• _Task directions_
The expected output is exactly the lines below, starting at the line with "You are a GUI" and ending at the line with "Task: Save the post with the bookmark icon", both included; no other line belongs in it.

• _Stored items_
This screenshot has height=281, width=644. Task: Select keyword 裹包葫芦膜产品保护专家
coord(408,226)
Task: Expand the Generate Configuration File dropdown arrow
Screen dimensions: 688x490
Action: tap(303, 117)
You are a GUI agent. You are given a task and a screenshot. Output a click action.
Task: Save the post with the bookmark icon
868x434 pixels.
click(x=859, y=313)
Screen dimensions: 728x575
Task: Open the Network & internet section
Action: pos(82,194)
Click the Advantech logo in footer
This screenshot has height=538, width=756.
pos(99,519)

• _Expected answer_
You are a GUI agent. You are given a task and a screenshot. Output a click action.
Task: Save the post with the bookmark icon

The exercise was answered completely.